■ **Your goal**:
Continue the comment thread about allowing cond-expand in Scheme package metadata, picking up right after its final sentence.

■ **Text provided**:

————————

Open lassik opened 3 years ago

lassik commented 3 years ago

People should be able to do things like this:

(package
 (name (cond-expand 
         ((or chicken gauche)
          foo)
         (guile
          bar)
         (else
          baz)))
 ...)

We should think of a good way to allow a cond-expand almost anywhere.

diamond-lizard commented 3 years ago

It seems to me that just about every field in the package be different for every Scheme.

Dependencies, test dependencies, installed files, even the manual url could be different. For a case of the latter, see Chicken's package manuals, which are on the Chicken wiki and sometimes contain Chicken-specific information. I'm sure that must be the case for other Schemes as well.

As the number of Schemes grows we might wing up with huge metadata files.

lassik commented 3 years ago

It seems to me that just about every field in the package be different for every Scheme.

You may be right! Portability is the classic achilles heel of Scheme; this gives one more impetus to work on it :)

As the number of Schemes grows we might wing up with huge metadata files.

That's true. However, all of that information has to go somewhere. If one git repo hosts the same package for 3 Scheme implementations, it either has to have 3 metadata files, or one metadata file with the information for all three. I'd prefer the latter, since it allows us to gradually work toward merging things that are the same.

True to its name, cond-expand can always be expanded for any given feature set, and you can then work with the expanded data if that's more convenient. It's just an extra filter added to the pipeline.

lassik commented 3 years ago

It might make sense to support (include "another-file") in addition to cond-expand. Then we'd have the same capabilities for conditionalizing the file as in R7RS define-library forms.

lassik commented 3 years ago

More generally, in all Schemedoc endeavors, "any problem can be solved by appending another filter" :) The really important thing is to encode the authoritative source data into a form that is comprehensive and extensible. If we have that, we can freely generate endless combinations and subsets of that information according to what it convenient for each purpose.

[The original joke is "Any problem in Computer Science can be solved with another level of indirection." ]

diamond-lizard commented 3 years ago

It might make sense to support (include "another-file") in addition to cond-expand. Then we'd have the same capabilities for conditionalizing the file as in R7RS define-library forms.

I was thinking the same thing about the include.

I'm not so sure about the cond-expand, however. Are thinking this format should be executable?

I like giving the users options, but not entirely sold on the file format being a program.

diamond-lizard commented 3 years ago

More generally, in all Schemedoc endeavors, "any problem can be solved by appending another filter" :) The really important thing is to encode the authoritative source data into a form that is comprehensive and extensible. If we have that, we can freely generate endless combinations and subsets of that information according to what it convenient for each purpose.

[The original joke is "Any problem in Computer Science can be solved with another level of indirection." ]

Solved... or caused...

There's a price to pay for indirection and fragmentation. After a while, things get hard to reason about.

This is why I'm kind of leaning towards narrowing the focus rather than trying to provide every possible thing imaginable and coming out with a gigantic standard that's hard to implement and competes with existing package formats.

If it's small, simple, and elegant (Scheme's motto), people might participate.

If it's large and unwieldy, there's bound to be resistance and lack of compliance.

————————

Word and element locating data
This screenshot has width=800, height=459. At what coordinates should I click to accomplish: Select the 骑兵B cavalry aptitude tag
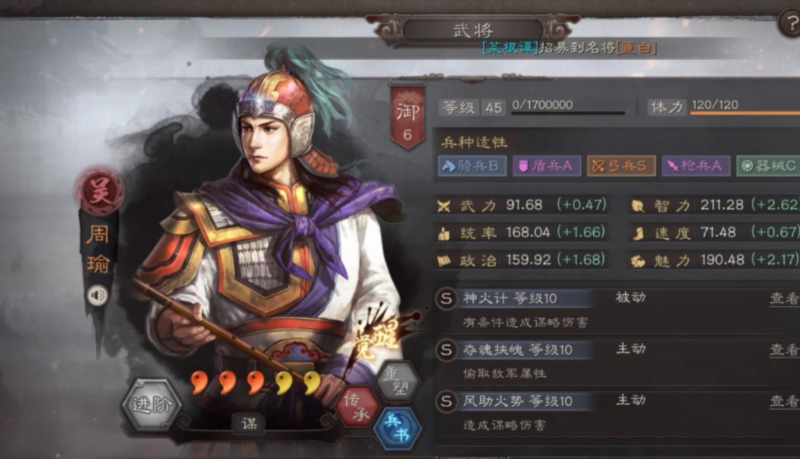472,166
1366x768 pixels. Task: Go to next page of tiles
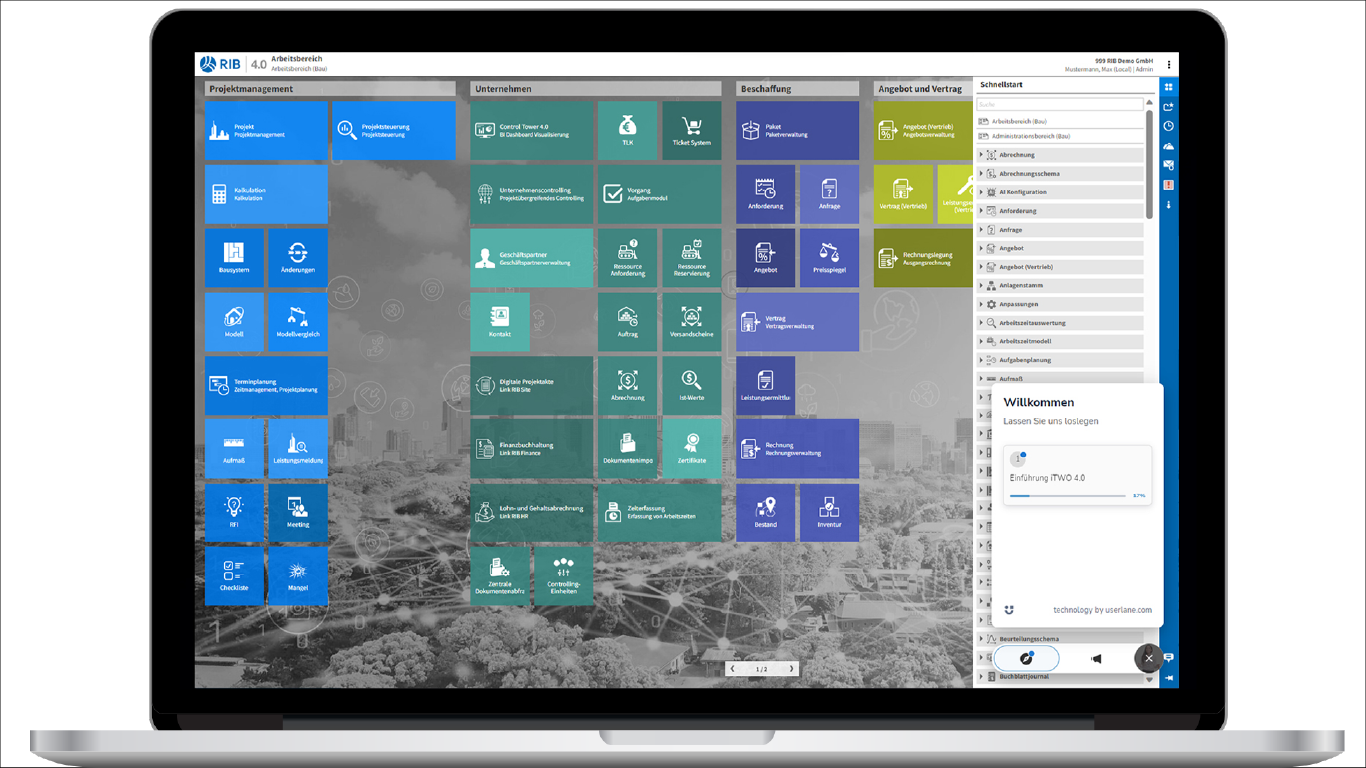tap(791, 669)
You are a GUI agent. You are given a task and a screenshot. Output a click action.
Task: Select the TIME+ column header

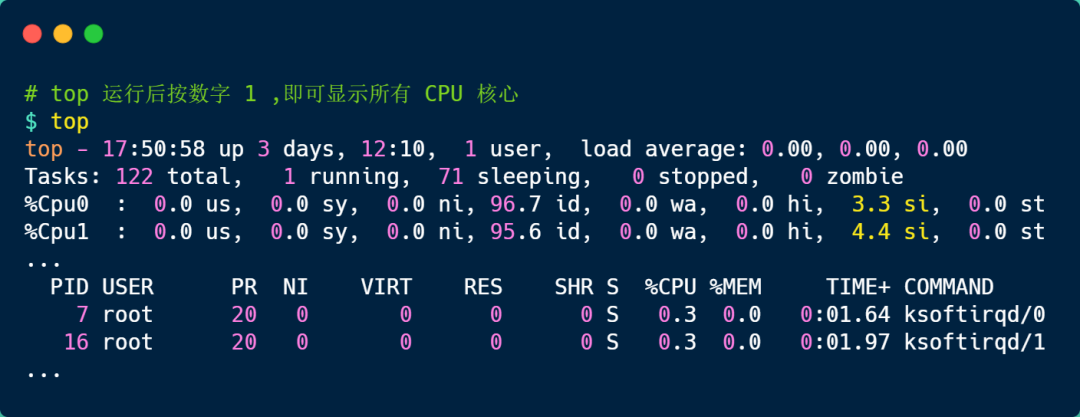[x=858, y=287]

————————

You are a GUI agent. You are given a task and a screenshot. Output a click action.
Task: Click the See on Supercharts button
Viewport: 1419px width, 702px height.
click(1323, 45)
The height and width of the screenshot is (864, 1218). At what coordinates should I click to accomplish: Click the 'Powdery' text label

————————

■ **Result of the task**:
lassik commented 3 years ago

I was thinking the same thing about the include.

Nice :)

I'm not so sure about the cond-expand, however. Are thinking this format should be executable?

Nope, I agree that the format should be declarative.

cond-expand is not inherently imperative and doesn't require a full eval; the only part of it that needs to be evaluated are the boolean expressions for selecting which clause to use. In Scheme, the body of each cond-expand clause is Scheme code, but it's possible to make a format where the body is just declarations in that format.

include is actually more complex than cond-expand in many cases because it implies we may have to download another file if we got the original file from the internet.

Solved... or caused...

That's the joke :) Caching is the most infamous example.

This is why I'm kind of leaning towards narrowing the focus rather than trying to provide every possible thing imaginable and coming out with a gigantic standard that's hard to implement and competes with existing package formats.

If it's small, simple, and elegant (Scheme's motto), people might participate.

If it's large and unwieldy, there's bound to be resistance and lack of compliance.

That's the beauty of making everything optional. People are free to use a trivially simple subset.

It's true that the cond-expand and include machinery would force some complexity on everyone. (Well, simple programs can give up if they encounter those things, but it's not ideal.)

The trouble is that the fundamental problem is intrinsically complex. We can scatter it around many simple solutions or have it in one solution that gets quite complex when you add everything up. However, we can make most of the complexity optional.

Empirically, the information about packages is now scattered around many simpler files, and trying to curate it into one place is a very messy problem.

lassik commented 3 years ago

Chicken 5 egg metadata files already support cond-expand. Here's an example from the udp egg:

((synopsis "An interface to User Datagram Protocol sockets")
 (category net)
 (license "BSD")
 (dependencies srfi-1 srfi-18)
 (test-dependencies test)
 (author "Category 5")
 (maintainer "Ivan Raikov")
 (version "1.18")
 (components (extension udp
                        (cond-expand
                         (windows (csc-options "-O2" "-d1" "-L" "-lws2_32"))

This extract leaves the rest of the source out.